--- ACTION ITEM ---
Reproduce everything in the material from the line containing "At what (x,y)" down to the end of the material, both ends included. Leave the pictures out.

Dataset entries
#####

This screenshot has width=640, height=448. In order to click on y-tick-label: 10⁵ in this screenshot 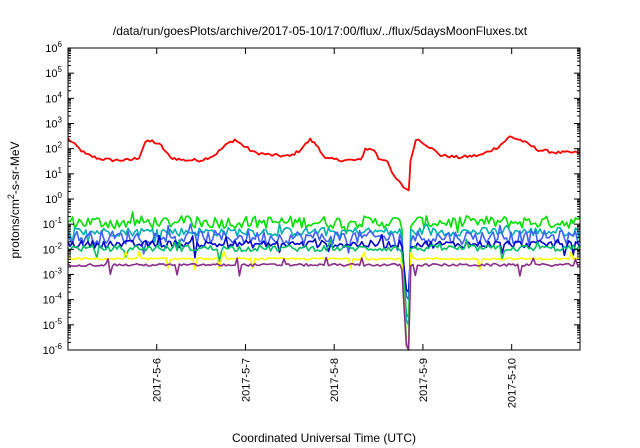, I will do `click(54, 72)`.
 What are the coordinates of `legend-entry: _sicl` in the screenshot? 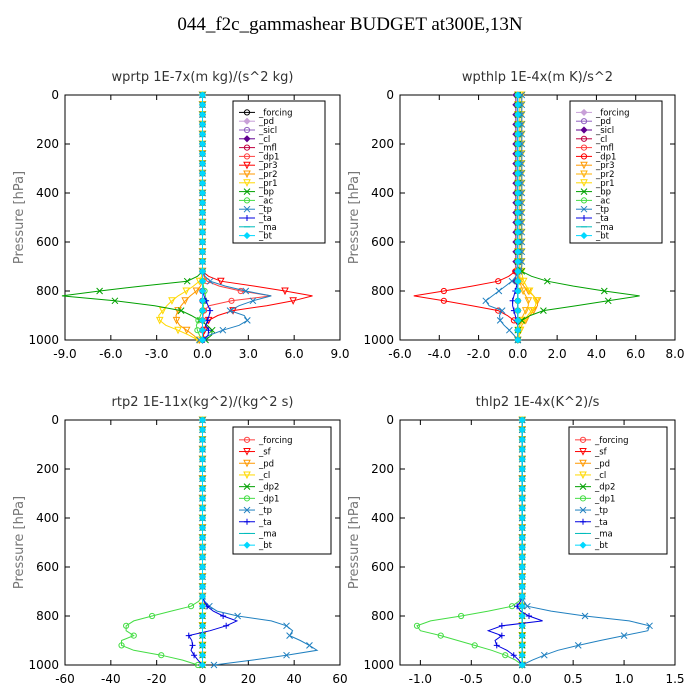 It's located at (604, 131).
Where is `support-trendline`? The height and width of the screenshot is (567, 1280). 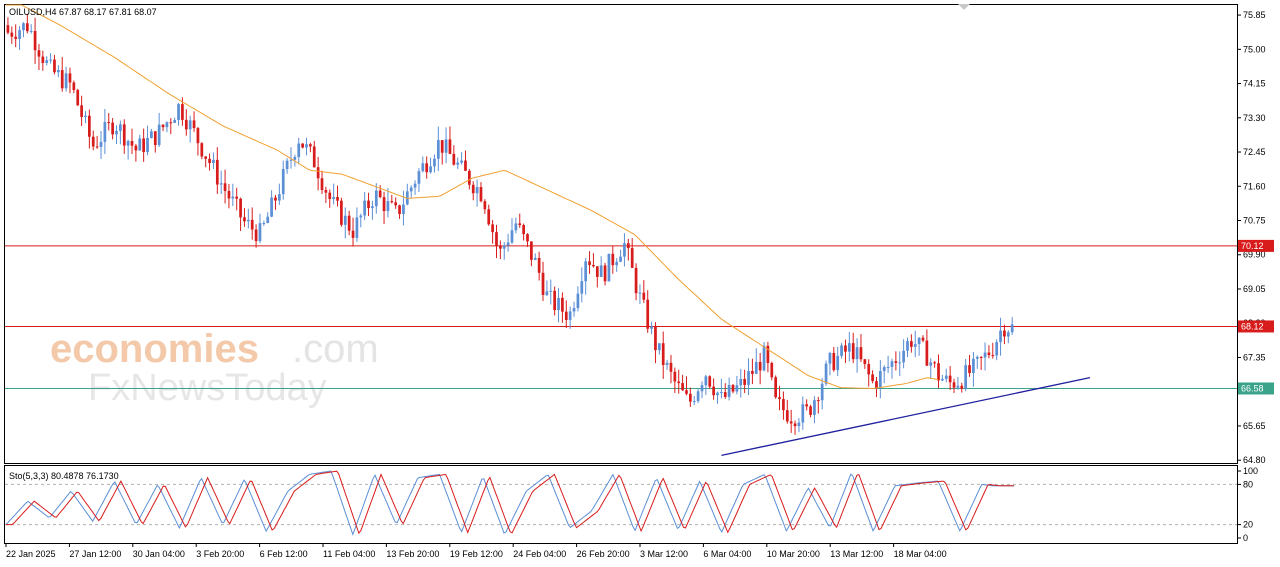 support-trendline is located at coordinates (906, 416).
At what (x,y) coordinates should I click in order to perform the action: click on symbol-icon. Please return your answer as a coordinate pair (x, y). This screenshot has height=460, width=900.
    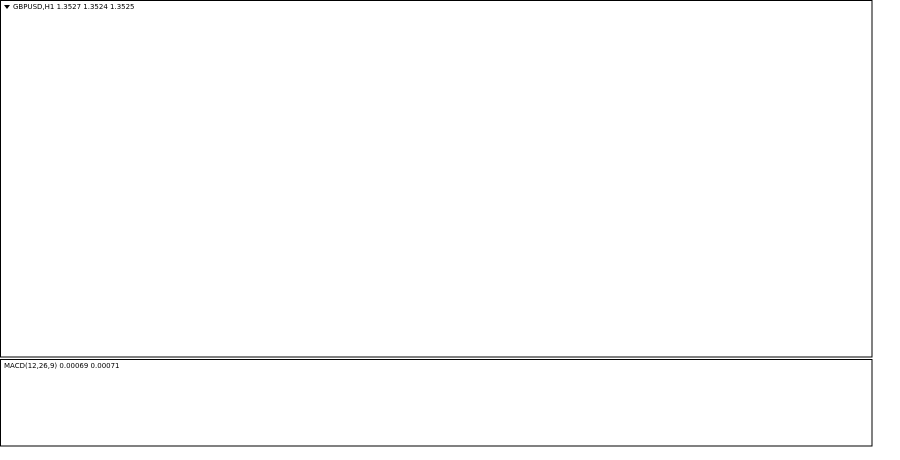
    Looking at the image, I should click on (7, 7).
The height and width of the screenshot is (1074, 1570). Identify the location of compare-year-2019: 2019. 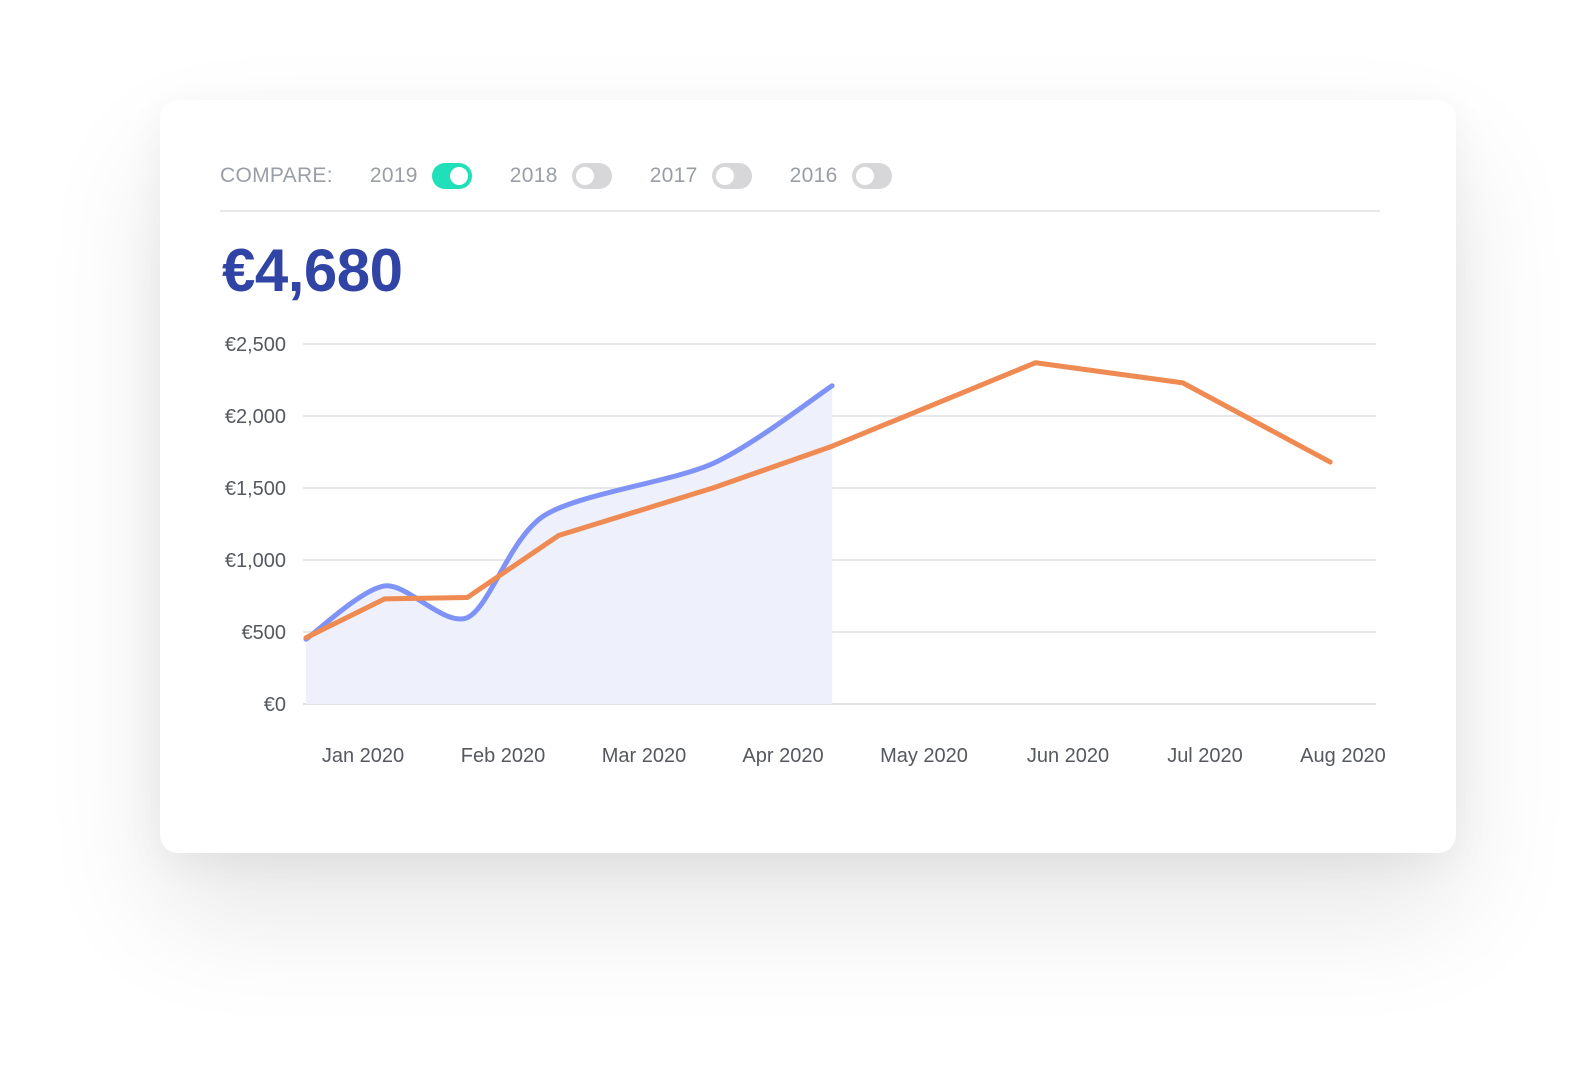
(421, 176).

#####

--- ANSWER SPACE ---
At what (x,y) coordinates should I click in order to perform the action: click on symbol-icon. Please return your answer as a coordinate pair (x, y). This screenshot has height=460, width=900.
    Looking at the image, I should click on (7, 7).
The height and width of the screenshot is (1074, 1570). Identify the location of compare-year-2019: 2019. 
(421, 176).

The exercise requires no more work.